**Work to complete**
Reproduce every line of the listing below verbatim.

**Material provided**
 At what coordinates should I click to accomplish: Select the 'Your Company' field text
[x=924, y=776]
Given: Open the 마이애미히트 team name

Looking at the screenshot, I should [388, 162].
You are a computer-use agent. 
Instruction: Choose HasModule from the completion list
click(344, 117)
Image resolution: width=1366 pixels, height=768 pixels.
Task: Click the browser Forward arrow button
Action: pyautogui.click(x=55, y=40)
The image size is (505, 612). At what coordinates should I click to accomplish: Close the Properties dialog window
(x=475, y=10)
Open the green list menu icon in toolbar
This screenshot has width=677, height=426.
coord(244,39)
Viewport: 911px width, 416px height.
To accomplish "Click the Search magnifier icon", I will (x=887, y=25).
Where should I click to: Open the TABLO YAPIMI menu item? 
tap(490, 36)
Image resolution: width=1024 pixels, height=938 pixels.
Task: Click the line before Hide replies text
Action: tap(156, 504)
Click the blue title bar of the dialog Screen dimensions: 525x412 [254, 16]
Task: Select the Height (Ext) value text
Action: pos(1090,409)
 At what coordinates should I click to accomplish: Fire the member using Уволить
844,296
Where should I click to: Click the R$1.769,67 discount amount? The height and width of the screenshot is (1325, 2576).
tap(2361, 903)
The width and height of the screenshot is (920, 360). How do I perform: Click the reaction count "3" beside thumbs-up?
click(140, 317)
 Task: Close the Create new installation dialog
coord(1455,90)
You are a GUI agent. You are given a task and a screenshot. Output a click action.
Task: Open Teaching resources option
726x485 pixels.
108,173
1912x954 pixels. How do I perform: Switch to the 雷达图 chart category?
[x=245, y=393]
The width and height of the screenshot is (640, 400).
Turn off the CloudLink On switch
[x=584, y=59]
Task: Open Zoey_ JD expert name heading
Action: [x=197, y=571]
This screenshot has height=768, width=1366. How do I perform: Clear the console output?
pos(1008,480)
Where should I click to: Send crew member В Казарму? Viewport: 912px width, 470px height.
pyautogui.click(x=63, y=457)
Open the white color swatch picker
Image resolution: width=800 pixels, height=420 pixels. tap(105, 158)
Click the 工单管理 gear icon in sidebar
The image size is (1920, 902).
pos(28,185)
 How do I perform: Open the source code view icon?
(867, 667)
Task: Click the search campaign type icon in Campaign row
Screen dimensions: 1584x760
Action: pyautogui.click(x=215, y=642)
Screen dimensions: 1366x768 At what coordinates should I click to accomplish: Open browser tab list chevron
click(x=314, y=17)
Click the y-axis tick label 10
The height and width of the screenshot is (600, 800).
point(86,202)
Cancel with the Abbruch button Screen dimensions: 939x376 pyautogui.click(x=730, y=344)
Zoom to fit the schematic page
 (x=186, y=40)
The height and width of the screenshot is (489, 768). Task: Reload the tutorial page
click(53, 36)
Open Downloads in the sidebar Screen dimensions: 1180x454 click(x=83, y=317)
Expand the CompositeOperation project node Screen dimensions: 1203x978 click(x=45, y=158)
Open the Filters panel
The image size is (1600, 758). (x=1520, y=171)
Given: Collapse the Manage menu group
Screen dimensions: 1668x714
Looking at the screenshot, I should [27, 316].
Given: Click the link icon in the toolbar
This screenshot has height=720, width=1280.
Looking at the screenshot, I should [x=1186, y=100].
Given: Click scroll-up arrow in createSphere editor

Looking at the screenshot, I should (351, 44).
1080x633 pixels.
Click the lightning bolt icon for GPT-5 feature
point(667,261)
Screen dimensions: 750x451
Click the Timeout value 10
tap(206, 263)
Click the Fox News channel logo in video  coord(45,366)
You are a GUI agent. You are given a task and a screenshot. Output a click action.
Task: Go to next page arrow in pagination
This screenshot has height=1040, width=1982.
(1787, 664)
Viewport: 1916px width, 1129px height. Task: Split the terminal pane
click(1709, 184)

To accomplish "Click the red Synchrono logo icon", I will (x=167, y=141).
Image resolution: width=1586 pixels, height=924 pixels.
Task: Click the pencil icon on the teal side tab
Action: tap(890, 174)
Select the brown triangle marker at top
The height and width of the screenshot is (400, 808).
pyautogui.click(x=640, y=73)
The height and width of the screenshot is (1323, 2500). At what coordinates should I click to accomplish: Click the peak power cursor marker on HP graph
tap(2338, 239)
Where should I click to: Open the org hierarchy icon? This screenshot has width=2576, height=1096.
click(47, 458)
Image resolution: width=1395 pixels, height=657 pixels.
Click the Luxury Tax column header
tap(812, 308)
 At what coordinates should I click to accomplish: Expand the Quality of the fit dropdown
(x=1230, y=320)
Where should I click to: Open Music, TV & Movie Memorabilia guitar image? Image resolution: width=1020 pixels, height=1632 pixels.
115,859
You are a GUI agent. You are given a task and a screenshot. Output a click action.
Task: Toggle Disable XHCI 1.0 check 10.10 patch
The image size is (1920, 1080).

**Reply to the exercise**
 At what coordinates should I click to accomplish: Select the 'Your Company' field text
[x=924, y=776]
Given: Open the 마이애미히트 team name

Looking at the screenshot, I should [388, 162].
You are a computer-use agent. 
Instruction: Choose HasModule from the completion list
click(344, 117)
Image resolution: width=1366 pixels, height=768 pixels.
Task: Click the browser Forward arrow button
Action: pyautogui.click(x=55, y=40)
The image size is (505, 612). At what coordinates should I click to accomplish: Close the Properties dialog window
(x=475, y=10)
Open the green list menu icon in toolbar
This screenshot has width=677, height=426.
coord(244,39)
Viewport: 911px width, 416px height.
To accomplish "Click the Search magnifier icon", I will (x=887, y=25).
Where should I click to: Open the TABLO YAPIMI menu item? 
tap(490, 36)
Image resolution: width=1024 pixels, height=938 pixels.
Task: Click the line before Hide replies text
Action: tap(156, 504)
Click the blue title bar of the dialog Screen dimensions: 525x412 [254, 16]
Task: Select the Height (Ext) value text
Action: pos(1090,409)
 At what coordinates should I click to accomplish: Fire the member using Уволить
844,296
Where should I click to: Click the R$1.769,67 discount amount? The height and width of the screenshot is (1325, 2576).
tap(2361, 903)
The width and height of the screenshot is (920, 360). How do I perform: Click the reaction count "3" beside thumbs-up?
click(140, 317)
 Task: Close the Create new installation dialog
coord(1455,90)
You are a GUI agent. You are given a task and a screenshot. Output a click action.
Task: Open Teaching resources option
726x485 pixels.
108,173
1912x954 pixels. How do I perform: Switch to the 雷达图 chart category?
[x=245, y=393]
The width and height of the screenshot is (640, 400).
Turn off the CloudLink On switch
[x=584, y=59]
Task: Open Zoey_ JD expert name heading
Action: [x=197, y=571]
This screenshot has height=768, width=1366. How do I perform: Clear the console output?
pos(1008,480)
Where should I click to: Send crew member В Казарму? Viewport: 912px width, 470px height.
pyautogui.click(x=63, y=457)
Open the white color swatch picker
Image resolution: width=800 pixels, height=420 pixels. tap(105, 158)
Click the 工单管理 gear icon in sidebar
The image size is (1920, 902).
pos(28,185)
 How do I perform: Open the source code view icon?
(867, 667)
Task: Click the search campaign type icon in Campaign row
Screen dimensions: 1584x760
Action: pyautogui.click(x=215, y=642)
Screen dimensions: 1366x768 At what coordinates should I click to accomplish: Open browser tab list chevron
click(x=314, y=17)
Click the y-axis tick label 10
The height and width of the screenshot is (600, 800).
point(86,202)
Cancel with the Abbruch button Screen dimensions: 939x376 pyautogui.click(x=730, y=344)
Zoom to fit the schematic page
 (x=186, y=40)
The height and width of the screenshot is (489, 768). Task: Reload the tutorial page
click(53, 36)
Open Downloads in the sidebar Screen dimensions: 1180x454 click(x=83, y=317)
Expand the CompositeOperation project node Screen dimensions: 1203x978 click(x=45, y=158)
Open the Filters panel
The image size is (1600, 758). (x=1520, y=171)
Given: Collapse the Manage menu group
Screen dimensions: 1668x714
Looking at the screenshot, I should [27, 316].
Given: Click the link icon in the toolbar
This screenshot has height=720, width=1280.
Looking at the screenshot, I should [x=1186, y=100].
Given: Click scroll-up arrow in createSphere editor

Looking at the screenshot, I should (351, 44).
1080x633 pixels.
Click the lightning bolt icon for GPT-5 feature
point(667,261)
Screen dimensions: 750x451
Click the Timeout value 10
tap(206, 263)
Click the Fox News channel logo in video  coord(45,366)
You are a GUI agent. You are given a task and a screenshot. Output a click action.
Task: Go to next page arrow in pagination
This screenshot has height=1040, width=1982.
(1787, 664)
Viewport: 1916px width, 1129px height. Task: Split the terminal pane
click(1709, 184)

To accomplish "Click the red Synchrono logo icon", I will (x=167, y=141).
Image resolution: width=1586 pixels, height=924 pixels.
Task: Click the pencil icon on the teal side tab
Action: tap(890, 174)
Select the brown triangle marker at top
The height and width of the screenshot is (400, 808).
pyautogui.click(x=640, y=73)
The height and width of the screenshot is (1323, 2500). At what coordinates should I click to accomplish: Click the peak power cursor marker on HP graph
tap(2338, 239)
Where should I click to: Open the org hierarchy icon? This screenshot has width=2576, height=1096.
click(47, 458)
Image resolution: width=1395 pixels, height=657 pixels.
Click the Luxury Tax column header
tap(812, 308)
 At what coordinates should I click to accomplish: Expand the Quality of the fit dropdown
(x=1230, y=320)
Where should I click to: Open Music, TV & Movie Memorabilia guitar image? Image resolution: width=1020 pixels, height=1632 pixels.
115,859
You are a GUI agent. You are given a task and a screenshot. Output a click action.
Task: Toggle Disable XHCI 1.0 check 10.10 patch
The image size is (1920, 1080).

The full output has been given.